Officials refuse to comment on whether they found any incriminating evidence against the bureaucrat

The Customs Department early on Wednesday escorted the former Principal Secretary to Chief Minister Pinarayi Vijayan, M. Sivasankar, home after interviewing him for several hours at its office in Thiruvananthapuram.

The department had questioned him in connection with the smuggling of gold via air cargo shipments addressed to the consulate of the United Arab Emirates (UAE) in the State capital.

Officials said Mr. Sivasankar had answered in detail on his association with Swapna Suresh, the second accused in the smuggling case.

They said the long hours Mr. Sivasankar spent inside the Customs House with investigators did not imply that the official was a suspect in the high-profile case, which had a bearing on national security and also international relations.

Officials were unwilling to comment on whether they had found any incriminating evidence against the bureaucrat. They said the probe was still at a nascent stage and it was too early to assign or deny guilt.

Another official said the process of recording Mr. Sivasankar’s statement was protracted and explained his long wait at the office.

Mr. Sivasankar reportedly said he knew Ms. Suresh professionally. She had interacted with an array of State government officials, including himself, in her capacity as executive secretary of the Consul General of the UAE.

Later, a private placement agency had posted Ms. Suresh as marketing liaison officer of the Space Park project promoted by the Kerala State Information Technology Infrastructure Limited (KSITIL), a subsidiary of the IT department. A global consultancy contracted by the government for certain mega projects had purportedly vetted her application.

As Principal Secretary of the IT department, Mr. Sivasankar had interacted with Ms. Suresh officially. One of her tasks at the Space Project was to find private-sector sponsors for upcoming programmes and market such events globally. Mr. Sivasankar reportedly said he knew Ms. Suresh very little outside her official work. He neither had knowledge of the crime nor did he do anything to abet the smuggling.

Media attention

The arrival of Mr. Sivasankar had riveted public attention, given the political import of the case. A phalanx of television camera persons and journalists were on a stakeout in front of the office following widespread speculation that the Customs would arrest Mr. Sivasankar.

The wait ended in an anticlimactic finish for at least a few television journalists when Customs officials dropped Mr. Sivasankar at his house in Poojappura at around 2.30 a.m.
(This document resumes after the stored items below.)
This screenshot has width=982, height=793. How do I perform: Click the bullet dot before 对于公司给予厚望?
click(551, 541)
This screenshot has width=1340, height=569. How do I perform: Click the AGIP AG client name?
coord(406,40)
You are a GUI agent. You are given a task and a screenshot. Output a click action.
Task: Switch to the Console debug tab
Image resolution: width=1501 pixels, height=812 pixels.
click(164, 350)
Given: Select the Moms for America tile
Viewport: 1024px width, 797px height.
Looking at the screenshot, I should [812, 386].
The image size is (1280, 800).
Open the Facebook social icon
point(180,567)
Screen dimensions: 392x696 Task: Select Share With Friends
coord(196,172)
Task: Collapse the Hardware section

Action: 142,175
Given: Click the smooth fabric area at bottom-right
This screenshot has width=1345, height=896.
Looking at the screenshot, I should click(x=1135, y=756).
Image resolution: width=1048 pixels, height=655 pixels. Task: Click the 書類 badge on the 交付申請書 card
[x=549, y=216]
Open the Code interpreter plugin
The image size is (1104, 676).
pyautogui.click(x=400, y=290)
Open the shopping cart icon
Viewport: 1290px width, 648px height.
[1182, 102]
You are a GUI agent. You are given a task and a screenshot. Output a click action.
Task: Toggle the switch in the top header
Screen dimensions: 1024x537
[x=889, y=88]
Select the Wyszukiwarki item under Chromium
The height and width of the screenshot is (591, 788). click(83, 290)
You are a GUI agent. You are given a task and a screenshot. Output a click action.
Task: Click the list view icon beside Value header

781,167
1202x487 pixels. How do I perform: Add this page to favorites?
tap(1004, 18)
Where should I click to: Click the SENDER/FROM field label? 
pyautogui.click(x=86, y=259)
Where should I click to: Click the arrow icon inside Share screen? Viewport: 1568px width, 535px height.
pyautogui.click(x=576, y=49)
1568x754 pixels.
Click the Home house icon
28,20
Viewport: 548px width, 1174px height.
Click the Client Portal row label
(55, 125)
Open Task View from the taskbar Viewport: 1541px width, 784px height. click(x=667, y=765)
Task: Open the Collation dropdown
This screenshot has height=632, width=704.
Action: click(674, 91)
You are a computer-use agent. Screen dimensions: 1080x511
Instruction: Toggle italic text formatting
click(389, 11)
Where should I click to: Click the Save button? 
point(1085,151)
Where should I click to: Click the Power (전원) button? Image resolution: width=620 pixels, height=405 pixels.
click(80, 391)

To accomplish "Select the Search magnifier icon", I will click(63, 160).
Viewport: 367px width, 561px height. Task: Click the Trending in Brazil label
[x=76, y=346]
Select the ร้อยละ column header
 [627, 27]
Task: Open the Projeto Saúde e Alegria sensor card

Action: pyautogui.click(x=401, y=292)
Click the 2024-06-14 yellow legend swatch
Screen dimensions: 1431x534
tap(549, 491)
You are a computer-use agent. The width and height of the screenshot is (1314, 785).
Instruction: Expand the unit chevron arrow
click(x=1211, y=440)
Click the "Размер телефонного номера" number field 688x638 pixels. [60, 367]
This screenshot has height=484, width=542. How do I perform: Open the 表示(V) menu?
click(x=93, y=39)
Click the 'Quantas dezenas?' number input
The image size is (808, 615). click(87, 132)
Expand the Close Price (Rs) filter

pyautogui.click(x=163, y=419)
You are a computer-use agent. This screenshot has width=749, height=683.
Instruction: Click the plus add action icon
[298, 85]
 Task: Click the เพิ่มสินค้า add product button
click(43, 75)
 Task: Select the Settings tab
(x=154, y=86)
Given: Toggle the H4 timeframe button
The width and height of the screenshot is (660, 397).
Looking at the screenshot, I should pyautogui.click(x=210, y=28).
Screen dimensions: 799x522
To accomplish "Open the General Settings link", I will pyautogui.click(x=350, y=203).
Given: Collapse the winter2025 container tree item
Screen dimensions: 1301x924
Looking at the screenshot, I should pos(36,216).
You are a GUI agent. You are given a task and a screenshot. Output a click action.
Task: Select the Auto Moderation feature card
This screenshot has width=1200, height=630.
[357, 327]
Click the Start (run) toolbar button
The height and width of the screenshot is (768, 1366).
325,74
Several television channel vans had tailed Mr. Sivasankar’s car. Commentary on Mr. Sivasankar’s “impending arrest” had dominated the late-night news cycle.

A committee headed by Chief Secretary Vishwas Mehta was probing the controversial appointment of Ms. Suresh in the IT department-owned firm.

Earlier, the Opposition had alleged that Ms. Suresh had gained employment by faking her academic qualification and with the help of certain persons in the Chief Minister’s Office.

Mr. Vijayan had said he awaited the committee’s report to decide whether or not to initiate disciplinary action against Mr. Sivasankar. He had said that the government could not act based on rumour or speculation in the media.

The Cantonment police had indicted Ms. Suresh on Tuesday on the charge of using a fake document as a genuine one, among other offences. She was also the subject of an NIA enquiry, which focussed on whether the proceeds from the gold smuggling racket were used for financing terrorist activities.

She is currently in the custody of the Customs Department, along with other accused in the case.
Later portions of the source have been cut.